Guzman must find a position in minors, but which one?

PHOENIX, Ariz. — Though it’s easy and dangerous to be seduced by Spring Training performances, Jesus Guzman appears to be a truly special hitter. Whether the Giants ever manage to capitalize on Guzman’s skills, however, could become an issue.

Guzman’s defensive shortcomings have been well-documented. Simply put, he struggles with the glove, and his footwork isn’t especially precise. In fairness to Guzman, he’s only 24 and has played only 15 games above Double-A. Since he seems to be a decent athlete, spending a season in the high Minors trying to learn and master a position could benefit him.

But, assuming Guzman goes to Triple-A Fresno, which spot should he play? Do the Grizzlies oust Scott McClain from first base or Ryan Rohlinger from third? What if third baseman Conor Gillaspie, a top prospect, lands in Fresno? Second base, where Guzman has said he feels comfortable, might be a possibility. I personally think that the outfield ultimately could be a decent spot for him. Typically, infielders find it easier to adjust to playing outfield than vice-versa.

Here’s something about Guzman that concerns me: Two American League organizations, the Mariners and A’s, gave up on him. If neither system envisioned him as a potential designated hitter, which would enable him to skirt his defensive struggles, that raises some red flags.
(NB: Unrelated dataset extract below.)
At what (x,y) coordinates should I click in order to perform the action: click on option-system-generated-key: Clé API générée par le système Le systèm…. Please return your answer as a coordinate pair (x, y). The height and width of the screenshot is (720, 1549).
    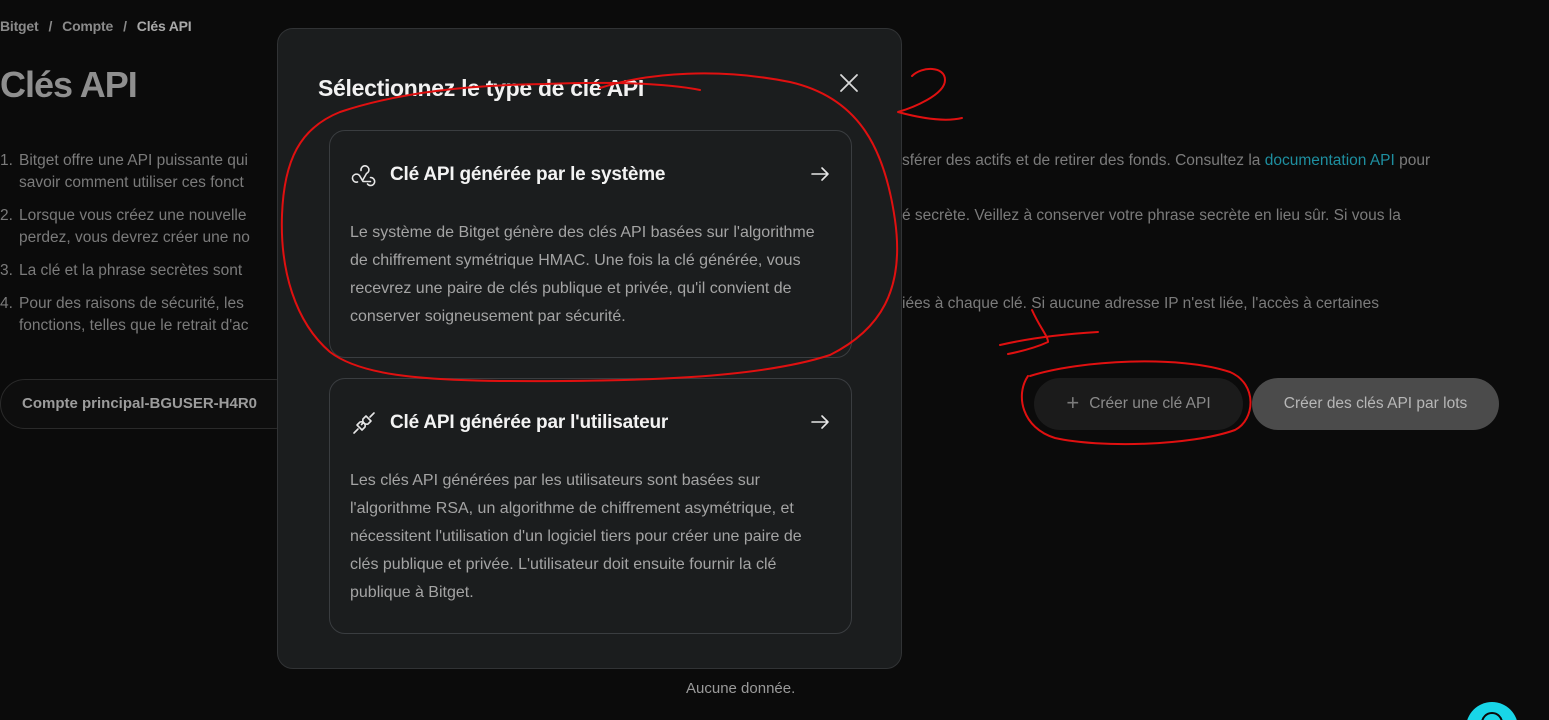
    Looking at the image, I should click on (590, 244). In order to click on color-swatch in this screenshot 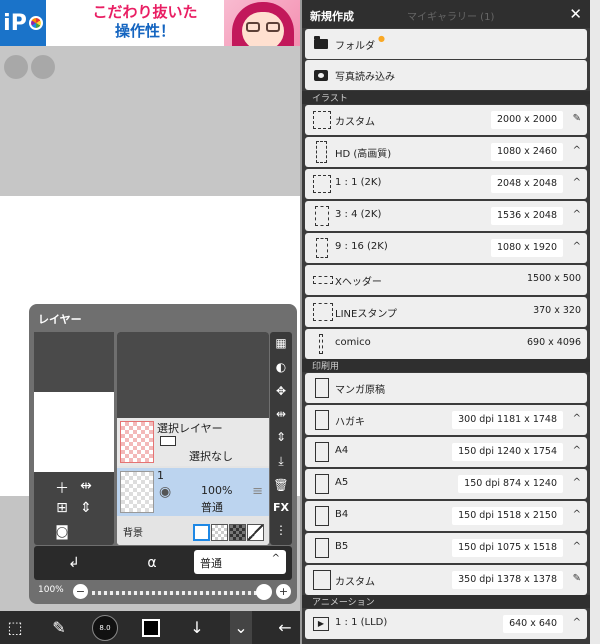, I will do `click(151, 628)`.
Here’s something about Guzman I like: If he reached the Majors with the Giants, he wouldn’t let AT&T Park affect him mentally. He’d learn to use the park’s dimensions to his benefit, spraying line drives everywhere for doubles and triples and pulling home runs to left. In this respect, Guzman could be — dare I say it? — the Giants’ next Jeff Kent.

As I write this, Guzman grounded into a double play with the bases loaded and nobody out in the first inning of Friday’s exhibition against the Chicago White Sox. But that didn’t negate his remarkable output overall (.410, four homers, a team-high 12 RBIs and a .974 slugging percentage entering the game).

Guzman demonstrated his hitting skill in subtle fashion Thursday by “spoiling” a pitch — swinging at a two-strike delivery he knew he couldn’t put in play and fouling it off. Except he didn’t just nick the ball, as even accomplished hitters do. He lined it a couple of hundred feet outside the right-field foul line. The man can flat-out hit. But part of the beauty and challenge of baseball is the prerequisite that each player must possess multiple skills. Guzman doesn’t have to learn to use his glove as well as his bat, but he had better close the gap between the two, or else he’ll never be seen at AT&T Park.